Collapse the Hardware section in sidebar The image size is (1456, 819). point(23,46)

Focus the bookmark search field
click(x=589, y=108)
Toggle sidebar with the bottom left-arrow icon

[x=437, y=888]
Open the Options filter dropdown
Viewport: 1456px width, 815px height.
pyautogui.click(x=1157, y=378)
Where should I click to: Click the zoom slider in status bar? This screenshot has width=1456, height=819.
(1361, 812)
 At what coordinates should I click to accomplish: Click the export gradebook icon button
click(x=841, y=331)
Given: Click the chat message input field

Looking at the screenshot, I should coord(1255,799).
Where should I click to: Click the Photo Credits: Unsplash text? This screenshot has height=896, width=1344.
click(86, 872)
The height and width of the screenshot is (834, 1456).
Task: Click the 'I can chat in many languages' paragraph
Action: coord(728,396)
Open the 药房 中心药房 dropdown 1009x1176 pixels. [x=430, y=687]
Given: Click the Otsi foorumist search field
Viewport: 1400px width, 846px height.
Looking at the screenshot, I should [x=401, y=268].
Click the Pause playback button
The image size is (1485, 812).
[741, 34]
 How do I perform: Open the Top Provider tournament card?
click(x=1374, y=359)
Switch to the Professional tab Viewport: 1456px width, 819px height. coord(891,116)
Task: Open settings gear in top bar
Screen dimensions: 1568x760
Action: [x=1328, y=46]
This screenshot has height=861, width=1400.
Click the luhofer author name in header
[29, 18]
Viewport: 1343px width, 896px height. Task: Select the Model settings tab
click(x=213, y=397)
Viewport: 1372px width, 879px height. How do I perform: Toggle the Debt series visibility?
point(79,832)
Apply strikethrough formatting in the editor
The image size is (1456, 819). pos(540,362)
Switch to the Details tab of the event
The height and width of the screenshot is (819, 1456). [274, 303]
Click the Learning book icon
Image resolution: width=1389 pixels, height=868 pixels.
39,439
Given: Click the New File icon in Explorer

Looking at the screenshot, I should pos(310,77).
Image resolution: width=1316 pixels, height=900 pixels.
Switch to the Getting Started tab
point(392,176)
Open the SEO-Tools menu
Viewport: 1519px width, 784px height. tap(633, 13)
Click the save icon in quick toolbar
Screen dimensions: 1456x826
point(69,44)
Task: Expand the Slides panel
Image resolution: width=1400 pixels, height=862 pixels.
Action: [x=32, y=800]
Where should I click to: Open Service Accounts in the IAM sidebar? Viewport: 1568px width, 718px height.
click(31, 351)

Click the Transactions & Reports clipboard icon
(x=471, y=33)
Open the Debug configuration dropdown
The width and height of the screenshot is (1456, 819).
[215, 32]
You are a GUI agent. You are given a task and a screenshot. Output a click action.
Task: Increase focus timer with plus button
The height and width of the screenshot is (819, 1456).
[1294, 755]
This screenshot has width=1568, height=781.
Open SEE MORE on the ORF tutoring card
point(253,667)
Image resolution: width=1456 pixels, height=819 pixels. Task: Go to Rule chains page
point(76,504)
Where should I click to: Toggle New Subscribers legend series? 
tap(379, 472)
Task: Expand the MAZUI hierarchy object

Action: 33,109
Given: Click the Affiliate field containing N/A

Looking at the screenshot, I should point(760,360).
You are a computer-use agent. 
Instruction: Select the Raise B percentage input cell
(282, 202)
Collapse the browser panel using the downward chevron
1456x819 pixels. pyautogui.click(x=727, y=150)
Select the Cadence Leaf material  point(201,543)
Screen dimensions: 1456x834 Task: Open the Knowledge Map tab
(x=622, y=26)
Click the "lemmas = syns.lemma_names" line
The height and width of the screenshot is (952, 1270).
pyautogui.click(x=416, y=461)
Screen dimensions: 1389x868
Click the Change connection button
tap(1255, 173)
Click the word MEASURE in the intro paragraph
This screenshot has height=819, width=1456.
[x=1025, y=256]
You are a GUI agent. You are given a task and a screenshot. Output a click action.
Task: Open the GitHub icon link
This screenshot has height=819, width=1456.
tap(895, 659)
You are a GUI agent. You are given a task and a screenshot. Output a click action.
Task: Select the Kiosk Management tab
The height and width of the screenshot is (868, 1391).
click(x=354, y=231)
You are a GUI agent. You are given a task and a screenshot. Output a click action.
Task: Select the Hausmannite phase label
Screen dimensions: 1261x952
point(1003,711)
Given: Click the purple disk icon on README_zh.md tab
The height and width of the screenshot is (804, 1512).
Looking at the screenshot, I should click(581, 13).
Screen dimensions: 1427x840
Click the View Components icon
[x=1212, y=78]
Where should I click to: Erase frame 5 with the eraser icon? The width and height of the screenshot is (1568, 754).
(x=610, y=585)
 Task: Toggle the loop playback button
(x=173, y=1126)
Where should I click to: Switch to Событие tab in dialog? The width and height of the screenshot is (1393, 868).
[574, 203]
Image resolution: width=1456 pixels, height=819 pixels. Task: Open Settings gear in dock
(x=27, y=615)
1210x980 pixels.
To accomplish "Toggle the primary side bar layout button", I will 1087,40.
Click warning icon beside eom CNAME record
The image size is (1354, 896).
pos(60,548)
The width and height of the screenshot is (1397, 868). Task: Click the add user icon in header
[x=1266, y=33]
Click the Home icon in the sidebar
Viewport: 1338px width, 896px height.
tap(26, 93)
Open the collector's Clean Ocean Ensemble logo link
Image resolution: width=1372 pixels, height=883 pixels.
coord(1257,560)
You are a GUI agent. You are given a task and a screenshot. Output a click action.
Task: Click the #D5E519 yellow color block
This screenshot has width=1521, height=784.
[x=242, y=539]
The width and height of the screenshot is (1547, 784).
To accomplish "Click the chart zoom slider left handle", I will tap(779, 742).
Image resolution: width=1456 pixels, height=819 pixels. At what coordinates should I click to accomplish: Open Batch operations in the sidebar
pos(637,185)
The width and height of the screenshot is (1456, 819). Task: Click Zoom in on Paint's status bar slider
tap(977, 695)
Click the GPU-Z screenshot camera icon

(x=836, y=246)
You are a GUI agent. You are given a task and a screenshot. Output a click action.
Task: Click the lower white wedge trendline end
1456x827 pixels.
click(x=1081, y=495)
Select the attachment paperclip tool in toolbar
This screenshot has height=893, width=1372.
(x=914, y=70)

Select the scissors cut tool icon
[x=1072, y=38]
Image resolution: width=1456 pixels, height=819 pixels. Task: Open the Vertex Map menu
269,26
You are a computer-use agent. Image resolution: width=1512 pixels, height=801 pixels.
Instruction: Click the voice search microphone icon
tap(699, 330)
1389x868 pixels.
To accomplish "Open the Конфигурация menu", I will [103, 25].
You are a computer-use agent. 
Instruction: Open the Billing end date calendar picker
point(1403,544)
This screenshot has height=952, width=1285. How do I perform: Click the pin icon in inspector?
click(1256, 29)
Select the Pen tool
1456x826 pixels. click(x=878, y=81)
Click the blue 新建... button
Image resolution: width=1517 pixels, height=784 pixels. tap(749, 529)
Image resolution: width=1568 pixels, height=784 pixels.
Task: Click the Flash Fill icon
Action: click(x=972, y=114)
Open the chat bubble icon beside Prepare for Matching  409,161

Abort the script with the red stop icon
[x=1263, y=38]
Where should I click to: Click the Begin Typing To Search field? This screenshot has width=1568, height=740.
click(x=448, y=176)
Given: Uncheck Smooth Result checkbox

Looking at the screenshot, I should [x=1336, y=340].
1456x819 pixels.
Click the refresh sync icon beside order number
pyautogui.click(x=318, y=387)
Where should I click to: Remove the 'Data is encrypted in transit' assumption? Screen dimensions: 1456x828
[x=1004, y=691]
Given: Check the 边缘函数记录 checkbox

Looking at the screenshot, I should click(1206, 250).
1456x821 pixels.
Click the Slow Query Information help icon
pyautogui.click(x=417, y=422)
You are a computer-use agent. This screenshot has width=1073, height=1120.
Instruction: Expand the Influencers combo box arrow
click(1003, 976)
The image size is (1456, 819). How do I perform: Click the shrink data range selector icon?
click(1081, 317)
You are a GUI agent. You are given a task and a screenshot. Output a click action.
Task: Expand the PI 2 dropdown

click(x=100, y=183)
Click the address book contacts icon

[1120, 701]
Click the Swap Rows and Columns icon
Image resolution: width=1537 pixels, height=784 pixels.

━━━━━━

### About this exercise
In the entries above, find the line with "Where should I click to: Toggle" and the line with "1210x980 pixels.", then set down exactly those two and every line between them, nothing else.

### Written answer
Where should I click to: Toggle New Subscribers legend series? 
tap(379, 472)
Task: Expand the MAZUI hierarchy object

Action: 33,109
Given: Click the Affiliate field containing N/A

Looking at the screenshot, I should point(760,360).
You are a computer-use agent. 
Instruction: Select the Raise B percentage input cell
(282, 202)
Collapse the browser panel using the downward chevron
1456x819 pixels. pyautogui.click(x=727, y=150)
Select the Cadence Leaf material  point(201,543)
Screen dimensions: 1456x834 Task: Open the Knowledge Map tab
(x=622, y=26)
Click the "lemmas = syns.lemma_names" line
The height and width of the screenshot is (952, 1270).
pyautogui.click(x=416, y=461)
Screen dimensions: 1389x868
Click the Change connection button
tap(1255, 173)
Click the word MEASURE in the intro paragraph
This screenshot has height=819, width=1456.
[x=1025, y=256]
You are a GUI agent. You are given a task and a screenshot. Output a click action.
Task: Open the GitHub icon link
This screenshot has height=819, width=1456.
tap(895, 659)
You are a GUI agent. You are given a task and a screenshot. Output a click action.
Task: Select the Kiosk Management tab
The height and width of the screenshot is (868, 1391).
click(x=354, y=231)
You are a GUI agent. You are given a task and a screenshot. Output a click action.
Task: Select the Hausmannite phase label
Screen dimensions: 1261x952
point(1003,711)
Given: Click the purple disk icon on README_zh.md tab
The height and width of the screenshot is (804, 1512).
Looking at the screenshot, I should click(581, 13).
Screen dimensions: 1427x840
Click the View Components icon
[x=1212, y=78]
Where should I click to: Erase frame 5 with the eraser icon? The width and height of the screenshot is (1568, 754).
(x=610, y=585)
 Task: Toggle the loop playback button
(x=173, y=1126)
Where should I click to: Switch to Событие tab in dialog? The width and height of the screenshot is (1393, 868).
[574, 203]
Image resolution: width=1456 pixels, height=819 pixels. Task: Open Settings gear in dock
(x=27, y=615)
1210x980 pixels.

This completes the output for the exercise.